* [Data for this exercise]
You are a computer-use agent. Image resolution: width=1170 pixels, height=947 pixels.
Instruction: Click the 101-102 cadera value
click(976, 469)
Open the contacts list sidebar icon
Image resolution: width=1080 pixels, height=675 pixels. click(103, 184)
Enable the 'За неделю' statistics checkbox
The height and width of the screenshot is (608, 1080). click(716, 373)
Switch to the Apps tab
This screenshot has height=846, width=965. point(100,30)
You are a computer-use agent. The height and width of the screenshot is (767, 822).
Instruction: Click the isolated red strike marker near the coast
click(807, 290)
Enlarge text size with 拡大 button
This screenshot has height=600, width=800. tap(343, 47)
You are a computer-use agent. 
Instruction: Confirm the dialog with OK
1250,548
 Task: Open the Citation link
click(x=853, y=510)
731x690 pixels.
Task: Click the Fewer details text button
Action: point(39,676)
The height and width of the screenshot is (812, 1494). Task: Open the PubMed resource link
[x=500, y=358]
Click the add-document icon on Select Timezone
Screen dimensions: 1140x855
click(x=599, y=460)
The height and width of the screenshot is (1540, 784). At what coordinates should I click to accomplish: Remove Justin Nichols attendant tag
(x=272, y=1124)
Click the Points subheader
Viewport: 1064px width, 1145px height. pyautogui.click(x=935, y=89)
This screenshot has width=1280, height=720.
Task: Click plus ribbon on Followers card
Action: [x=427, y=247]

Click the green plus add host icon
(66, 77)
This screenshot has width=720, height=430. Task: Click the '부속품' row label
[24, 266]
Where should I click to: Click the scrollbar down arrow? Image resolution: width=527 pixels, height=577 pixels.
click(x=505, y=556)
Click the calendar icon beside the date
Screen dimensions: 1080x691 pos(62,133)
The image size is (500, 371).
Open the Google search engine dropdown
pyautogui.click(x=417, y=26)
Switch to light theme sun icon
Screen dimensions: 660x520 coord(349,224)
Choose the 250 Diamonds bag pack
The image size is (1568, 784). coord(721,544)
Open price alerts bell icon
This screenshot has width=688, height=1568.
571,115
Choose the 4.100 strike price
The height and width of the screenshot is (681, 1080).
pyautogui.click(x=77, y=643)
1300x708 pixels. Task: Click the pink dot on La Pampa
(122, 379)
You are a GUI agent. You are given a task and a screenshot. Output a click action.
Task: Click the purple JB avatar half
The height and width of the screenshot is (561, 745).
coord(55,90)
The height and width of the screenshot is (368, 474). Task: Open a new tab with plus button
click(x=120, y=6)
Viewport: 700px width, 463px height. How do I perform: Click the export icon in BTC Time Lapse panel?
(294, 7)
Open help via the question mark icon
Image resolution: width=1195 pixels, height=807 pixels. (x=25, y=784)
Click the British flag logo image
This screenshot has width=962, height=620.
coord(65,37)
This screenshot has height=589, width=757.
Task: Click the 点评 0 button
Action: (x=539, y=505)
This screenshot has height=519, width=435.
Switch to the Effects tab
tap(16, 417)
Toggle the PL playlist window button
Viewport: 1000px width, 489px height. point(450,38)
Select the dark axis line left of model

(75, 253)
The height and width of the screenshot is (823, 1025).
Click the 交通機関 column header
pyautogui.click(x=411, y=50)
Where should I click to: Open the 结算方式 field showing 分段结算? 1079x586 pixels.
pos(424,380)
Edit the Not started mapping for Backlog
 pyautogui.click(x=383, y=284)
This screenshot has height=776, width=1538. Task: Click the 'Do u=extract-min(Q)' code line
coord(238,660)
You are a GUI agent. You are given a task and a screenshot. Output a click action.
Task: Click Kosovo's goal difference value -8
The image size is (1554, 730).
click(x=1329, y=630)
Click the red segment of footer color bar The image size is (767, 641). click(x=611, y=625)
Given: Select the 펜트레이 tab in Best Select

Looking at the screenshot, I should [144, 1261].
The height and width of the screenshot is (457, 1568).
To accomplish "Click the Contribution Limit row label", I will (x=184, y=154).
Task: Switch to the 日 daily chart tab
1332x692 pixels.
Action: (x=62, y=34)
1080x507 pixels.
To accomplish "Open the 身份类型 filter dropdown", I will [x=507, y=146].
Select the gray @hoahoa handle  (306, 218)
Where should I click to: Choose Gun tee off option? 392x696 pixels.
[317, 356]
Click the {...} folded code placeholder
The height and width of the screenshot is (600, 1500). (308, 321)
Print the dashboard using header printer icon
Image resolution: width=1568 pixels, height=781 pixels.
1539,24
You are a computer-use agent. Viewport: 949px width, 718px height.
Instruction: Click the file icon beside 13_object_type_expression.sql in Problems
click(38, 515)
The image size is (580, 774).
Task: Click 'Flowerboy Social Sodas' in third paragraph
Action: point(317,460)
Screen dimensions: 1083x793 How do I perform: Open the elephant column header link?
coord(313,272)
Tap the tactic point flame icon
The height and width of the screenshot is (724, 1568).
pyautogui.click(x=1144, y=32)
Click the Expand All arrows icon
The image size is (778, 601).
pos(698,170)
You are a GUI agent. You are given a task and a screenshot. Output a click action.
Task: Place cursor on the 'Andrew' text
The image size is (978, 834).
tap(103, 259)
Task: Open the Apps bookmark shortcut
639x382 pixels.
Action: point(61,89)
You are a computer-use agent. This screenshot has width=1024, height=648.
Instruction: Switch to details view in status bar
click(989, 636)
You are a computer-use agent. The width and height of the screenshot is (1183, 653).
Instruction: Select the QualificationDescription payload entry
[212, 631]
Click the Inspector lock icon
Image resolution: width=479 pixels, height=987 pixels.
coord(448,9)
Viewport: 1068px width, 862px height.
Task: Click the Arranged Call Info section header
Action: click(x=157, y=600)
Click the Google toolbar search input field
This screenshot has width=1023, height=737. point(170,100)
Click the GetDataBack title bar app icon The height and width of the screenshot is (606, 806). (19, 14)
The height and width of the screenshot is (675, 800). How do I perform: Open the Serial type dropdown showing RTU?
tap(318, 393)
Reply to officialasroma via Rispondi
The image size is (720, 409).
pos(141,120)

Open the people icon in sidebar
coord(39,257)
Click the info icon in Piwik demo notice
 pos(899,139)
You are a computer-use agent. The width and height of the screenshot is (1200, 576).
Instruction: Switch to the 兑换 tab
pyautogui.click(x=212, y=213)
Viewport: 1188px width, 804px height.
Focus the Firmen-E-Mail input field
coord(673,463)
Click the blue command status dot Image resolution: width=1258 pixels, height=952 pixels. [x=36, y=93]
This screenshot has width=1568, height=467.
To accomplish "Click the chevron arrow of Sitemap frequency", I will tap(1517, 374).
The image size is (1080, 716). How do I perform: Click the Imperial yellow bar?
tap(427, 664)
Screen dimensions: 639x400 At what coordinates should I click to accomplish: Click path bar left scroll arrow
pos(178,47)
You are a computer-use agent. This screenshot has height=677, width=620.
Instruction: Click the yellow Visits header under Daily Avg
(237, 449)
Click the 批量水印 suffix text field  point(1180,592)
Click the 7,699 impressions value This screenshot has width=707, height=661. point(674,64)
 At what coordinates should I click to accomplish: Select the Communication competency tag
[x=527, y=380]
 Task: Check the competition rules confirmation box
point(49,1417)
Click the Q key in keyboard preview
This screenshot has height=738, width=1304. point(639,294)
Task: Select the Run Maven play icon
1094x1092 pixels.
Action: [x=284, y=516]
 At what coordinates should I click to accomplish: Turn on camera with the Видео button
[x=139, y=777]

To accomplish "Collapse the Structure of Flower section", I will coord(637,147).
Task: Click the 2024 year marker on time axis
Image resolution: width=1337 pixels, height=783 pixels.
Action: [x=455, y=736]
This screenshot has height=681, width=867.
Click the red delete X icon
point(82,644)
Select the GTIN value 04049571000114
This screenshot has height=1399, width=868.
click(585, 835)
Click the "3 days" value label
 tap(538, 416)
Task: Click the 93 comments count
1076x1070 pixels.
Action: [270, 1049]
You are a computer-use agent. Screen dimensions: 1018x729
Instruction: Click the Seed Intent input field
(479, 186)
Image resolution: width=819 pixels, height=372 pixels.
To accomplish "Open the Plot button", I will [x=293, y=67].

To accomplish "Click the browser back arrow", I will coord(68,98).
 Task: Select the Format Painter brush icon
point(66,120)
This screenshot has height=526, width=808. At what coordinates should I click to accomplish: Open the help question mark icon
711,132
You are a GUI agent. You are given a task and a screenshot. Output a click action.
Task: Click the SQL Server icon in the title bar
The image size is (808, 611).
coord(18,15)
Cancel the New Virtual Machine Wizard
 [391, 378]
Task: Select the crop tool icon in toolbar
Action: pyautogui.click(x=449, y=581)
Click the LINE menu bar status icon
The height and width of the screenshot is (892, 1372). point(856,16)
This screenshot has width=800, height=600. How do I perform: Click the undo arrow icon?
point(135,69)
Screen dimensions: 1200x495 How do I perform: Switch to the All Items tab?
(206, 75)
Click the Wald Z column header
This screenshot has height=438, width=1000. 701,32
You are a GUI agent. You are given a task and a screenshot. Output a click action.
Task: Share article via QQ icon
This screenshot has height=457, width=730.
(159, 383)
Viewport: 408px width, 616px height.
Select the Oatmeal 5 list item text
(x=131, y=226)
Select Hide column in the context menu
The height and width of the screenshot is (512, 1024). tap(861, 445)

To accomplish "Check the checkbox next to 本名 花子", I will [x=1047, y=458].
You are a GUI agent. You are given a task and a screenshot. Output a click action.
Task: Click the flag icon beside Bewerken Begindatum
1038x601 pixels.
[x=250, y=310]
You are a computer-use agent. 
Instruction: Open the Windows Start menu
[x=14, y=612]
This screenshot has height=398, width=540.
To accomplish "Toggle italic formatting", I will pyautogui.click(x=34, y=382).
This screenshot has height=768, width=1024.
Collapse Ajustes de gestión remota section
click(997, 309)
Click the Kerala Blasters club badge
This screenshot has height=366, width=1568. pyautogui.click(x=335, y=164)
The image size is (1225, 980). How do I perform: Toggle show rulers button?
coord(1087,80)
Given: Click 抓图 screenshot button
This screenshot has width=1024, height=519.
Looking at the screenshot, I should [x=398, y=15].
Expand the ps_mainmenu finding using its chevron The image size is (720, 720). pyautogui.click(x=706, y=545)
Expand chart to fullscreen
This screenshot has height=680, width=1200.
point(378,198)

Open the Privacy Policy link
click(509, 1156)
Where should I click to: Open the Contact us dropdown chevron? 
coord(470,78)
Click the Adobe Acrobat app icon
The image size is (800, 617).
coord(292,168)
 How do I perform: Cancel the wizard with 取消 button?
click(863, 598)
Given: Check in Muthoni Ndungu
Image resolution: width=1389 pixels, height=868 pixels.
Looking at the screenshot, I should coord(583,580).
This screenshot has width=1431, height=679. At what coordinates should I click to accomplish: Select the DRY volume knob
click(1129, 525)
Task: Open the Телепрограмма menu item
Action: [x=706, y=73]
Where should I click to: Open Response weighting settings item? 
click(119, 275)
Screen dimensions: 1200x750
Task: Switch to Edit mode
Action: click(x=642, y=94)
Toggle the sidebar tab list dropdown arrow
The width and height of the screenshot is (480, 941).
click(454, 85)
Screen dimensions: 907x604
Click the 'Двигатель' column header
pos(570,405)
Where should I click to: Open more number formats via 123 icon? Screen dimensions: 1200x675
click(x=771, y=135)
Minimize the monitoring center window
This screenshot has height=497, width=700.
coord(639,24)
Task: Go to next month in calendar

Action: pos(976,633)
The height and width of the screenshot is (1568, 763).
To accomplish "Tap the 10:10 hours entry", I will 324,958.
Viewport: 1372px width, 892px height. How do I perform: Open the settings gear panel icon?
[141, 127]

* [Task description]
From the entries above, show each line that includes the string "will".

* [Reply]
To accomplish "Click the Contribution Limit row label", I will (x=184, y=154).
To accomplish "Open the 身份类型 filter dropdown", I will [x=507, y=146].
To accomplish "Click the chevron arrow of Sitemap frequency", I will tap(1517, 374).
To accomplish "Collapse the Structure of Flower section", I will coord(637,147).
To accomplish "Open the Plot button", I will [x=293, y=67].
To accomplish "Click the browser back arrow", I will coord(68,98).
To accomplish "Check the checkbox next to 本名 花子", I will [x=1047, y=458].
To accomplish "Toggle italic formatting", I will pyautogui.click(x=34, y=382).
To accomplish "Tap the 10:10 hours entry", I will 324,958.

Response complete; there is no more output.